Redam Gejolak Sosial, Negara-negara UE Rogoh Ratusan Triliun Rupiah untuk Subsidi Warga
Negara-negara di Eropa merogoh kas hingga ratusan triliun rupiah untuk subsidi warga di tengah gejolak sosial akibat kenaikan harga. Pasca-melonjaknya harga energi, sejumlah negara Eropa mulai dilanda unjuk rasa warga.
BERLIN, SENIN — Sejumlah negara anggota Uni Eropa mengucurkan subsidi miliaran euro untuk meredam dampak kenaikan harga-harga di tengah lonjakan kenaikan harga energi. Di sejumlah negara Eropa, kenaikan harga meningkatan risiko kerusuhan dan dan aksi protes.
Kanselir Jerman Olaf Scholz, Minggu (4/9/2022), mengumumkan insentif tambahan bagi warga di negaranya. Paket itu bernilai 65 miliar euro atau sekitar Rp 961,3 triliun.
”Jerman bersatu padu pada masa yang sulit. Sebagai sebuah negara, kita akan mampu melewati masa yang sulit ini,” kata Scholz dalam konferensi pers bersama pemimpin partai koalisinya, Partai Hijau, dan FDP yang pro-bisnis.
Dua partai itu bersama Partai Sosial Demokrat yang berhaluan kiri tengah saat ini menjalankan roda pemerintahan di Jerman. Scholz menambahkan, dirinya ”sadar betul” bahwa banyak warga Jerman kesulitan menghadapi kenaikan harga-harga barang.

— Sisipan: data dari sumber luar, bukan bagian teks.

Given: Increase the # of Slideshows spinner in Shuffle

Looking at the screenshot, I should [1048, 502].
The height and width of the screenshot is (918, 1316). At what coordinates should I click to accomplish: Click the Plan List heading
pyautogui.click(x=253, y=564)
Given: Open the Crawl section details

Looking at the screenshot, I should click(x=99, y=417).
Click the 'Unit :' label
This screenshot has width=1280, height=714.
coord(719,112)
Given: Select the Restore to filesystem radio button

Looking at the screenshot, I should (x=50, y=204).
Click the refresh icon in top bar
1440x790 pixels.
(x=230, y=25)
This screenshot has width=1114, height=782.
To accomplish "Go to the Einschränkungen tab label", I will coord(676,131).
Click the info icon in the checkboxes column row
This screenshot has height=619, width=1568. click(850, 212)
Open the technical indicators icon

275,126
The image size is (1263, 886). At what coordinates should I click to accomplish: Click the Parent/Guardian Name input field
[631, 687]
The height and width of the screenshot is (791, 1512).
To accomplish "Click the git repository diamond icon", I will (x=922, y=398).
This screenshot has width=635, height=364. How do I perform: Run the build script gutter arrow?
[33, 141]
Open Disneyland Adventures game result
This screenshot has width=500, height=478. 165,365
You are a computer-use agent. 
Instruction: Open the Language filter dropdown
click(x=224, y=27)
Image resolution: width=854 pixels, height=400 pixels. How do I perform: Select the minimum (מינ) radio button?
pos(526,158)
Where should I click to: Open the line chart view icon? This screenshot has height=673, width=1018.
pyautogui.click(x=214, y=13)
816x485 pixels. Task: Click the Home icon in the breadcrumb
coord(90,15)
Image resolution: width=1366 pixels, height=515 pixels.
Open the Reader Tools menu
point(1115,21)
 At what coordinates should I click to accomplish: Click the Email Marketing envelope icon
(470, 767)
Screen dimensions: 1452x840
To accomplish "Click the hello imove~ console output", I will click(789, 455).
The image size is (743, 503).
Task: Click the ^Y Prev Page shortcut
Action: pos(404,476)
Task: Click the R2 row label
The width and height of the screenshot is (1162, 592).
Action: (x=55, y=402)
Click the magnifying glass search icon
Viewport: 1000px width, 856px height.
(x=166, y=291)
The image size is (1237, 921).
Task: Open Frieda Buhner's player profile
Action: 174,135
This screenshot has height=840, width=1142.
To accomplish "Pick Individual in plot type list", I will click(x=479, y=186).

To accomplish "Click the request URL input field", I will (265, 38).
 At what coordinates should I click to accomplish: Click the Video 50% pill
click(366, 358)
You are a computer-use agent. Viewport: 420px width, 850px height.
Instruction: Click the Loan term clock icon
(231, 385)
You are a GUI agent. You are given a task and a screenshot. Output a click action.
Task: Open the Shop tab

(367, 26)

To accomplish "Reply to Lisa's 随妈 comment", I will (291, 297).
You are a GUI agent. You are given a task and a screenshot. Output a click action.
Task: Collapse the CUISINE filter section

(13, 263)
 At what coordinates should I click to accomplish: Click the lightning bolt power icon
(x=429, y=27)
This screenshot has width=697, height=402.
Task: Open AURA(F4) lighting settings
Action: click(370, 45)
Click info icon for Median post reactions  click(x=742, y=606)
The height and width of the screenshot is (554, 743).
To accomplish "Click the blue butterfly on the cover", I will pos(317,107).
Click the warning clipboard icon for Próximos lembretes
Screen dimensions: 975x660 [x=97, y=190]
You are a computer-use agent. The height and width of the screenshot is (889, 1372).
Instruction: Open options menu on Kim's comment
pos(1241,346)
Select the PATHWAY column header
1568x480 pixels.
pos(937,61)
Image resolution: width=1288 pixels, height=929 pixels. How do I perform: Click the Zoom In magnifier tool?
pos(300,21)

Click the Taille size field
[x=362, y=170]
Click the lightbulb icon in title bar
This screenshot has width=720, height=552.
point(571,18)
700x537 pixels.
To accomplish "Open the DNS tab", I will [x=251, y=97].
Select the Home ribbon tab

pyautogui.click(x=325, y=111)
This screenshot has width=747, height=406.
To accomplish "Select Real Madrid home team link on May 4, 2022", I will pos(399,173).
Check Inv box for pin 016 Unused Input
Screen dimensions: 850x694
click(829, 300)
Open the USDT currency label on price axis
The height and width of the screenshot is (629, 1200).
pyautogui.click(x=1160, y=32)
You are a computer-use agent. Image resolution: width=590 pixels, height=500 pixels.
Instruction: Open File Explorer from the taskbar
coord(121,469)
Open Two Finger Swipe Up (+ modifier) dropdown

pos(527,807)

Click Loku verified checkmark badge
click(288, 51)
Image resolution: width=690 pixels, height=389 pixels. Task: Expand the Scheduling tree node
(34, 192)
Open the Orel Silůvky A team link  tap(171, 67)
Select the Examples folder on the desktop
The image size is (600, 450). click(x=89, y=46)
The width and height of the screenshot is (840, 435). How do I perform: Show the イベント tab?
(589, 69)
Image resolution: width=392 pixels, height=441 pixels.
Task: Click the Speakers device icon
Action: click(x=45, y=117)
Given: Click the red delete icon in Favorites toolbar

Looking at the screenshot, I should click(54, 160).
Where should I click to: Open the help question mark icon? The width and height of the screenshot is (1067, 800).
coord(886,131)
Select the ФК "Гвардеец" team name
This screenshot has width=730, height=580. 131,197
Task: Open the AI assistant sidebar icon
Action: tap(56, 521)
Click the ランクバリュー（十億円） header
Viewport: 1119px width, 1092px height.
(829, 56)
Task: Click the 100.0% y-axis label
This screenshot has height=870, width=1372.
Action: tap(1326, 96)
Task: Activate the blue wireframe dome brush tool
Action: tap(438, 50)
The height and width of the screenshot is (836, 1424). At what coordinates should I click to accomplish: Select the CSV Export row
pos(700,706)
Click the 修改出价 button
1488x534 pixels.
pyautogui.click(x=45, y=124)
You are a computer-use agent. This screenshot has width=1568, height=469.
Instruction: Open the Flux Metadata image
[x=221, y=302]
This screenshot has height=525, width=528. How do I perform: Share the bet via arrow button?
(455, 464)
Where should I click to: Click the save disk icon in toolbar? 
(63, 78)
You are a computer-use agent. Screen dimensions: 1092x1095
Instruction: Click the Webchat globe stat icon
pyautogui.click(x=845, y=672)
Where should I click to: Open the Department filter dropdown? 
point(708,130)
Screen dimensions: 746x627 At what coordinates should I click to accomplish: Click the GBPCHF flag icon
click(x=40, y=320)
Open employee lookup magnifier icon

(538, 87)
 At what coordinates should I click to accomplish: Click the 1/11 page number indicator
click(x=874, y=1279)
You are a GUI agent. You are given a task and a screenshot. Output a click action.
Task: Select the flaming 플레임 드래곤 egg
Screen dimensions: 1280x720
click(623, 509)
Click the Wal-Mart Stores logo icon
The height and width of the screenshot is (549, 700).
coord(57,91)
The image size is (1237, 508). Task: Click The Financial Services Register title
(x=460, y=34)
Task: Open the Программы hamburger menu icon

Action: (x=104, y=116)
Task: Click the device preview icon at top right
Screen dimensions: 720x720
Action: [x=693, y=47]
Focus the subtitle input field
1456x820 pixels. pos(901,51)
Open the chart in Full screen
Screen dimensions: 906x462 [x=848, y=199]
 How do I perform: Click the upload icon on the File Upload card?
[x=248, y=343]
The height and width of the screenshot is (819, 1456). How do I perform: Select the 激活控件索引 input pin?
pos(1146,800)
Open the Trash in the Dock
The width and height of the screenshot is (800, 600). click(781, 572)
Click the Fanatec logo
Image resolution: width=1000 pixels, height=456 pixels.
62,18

Pemerintah, kata Scholz, siap membantu. ”Kami memperhatikan masalah ini dengan sangat-sangat serius,” ujarnya. ”You’ll never walk only (Kalian tidak akan berjalan sendirian),” kata Scholz, mengubah pemaparannya dari bahasa Jerman ke bahasa Inggris, menyitir slogan terkenal pendukung klub Liverpool.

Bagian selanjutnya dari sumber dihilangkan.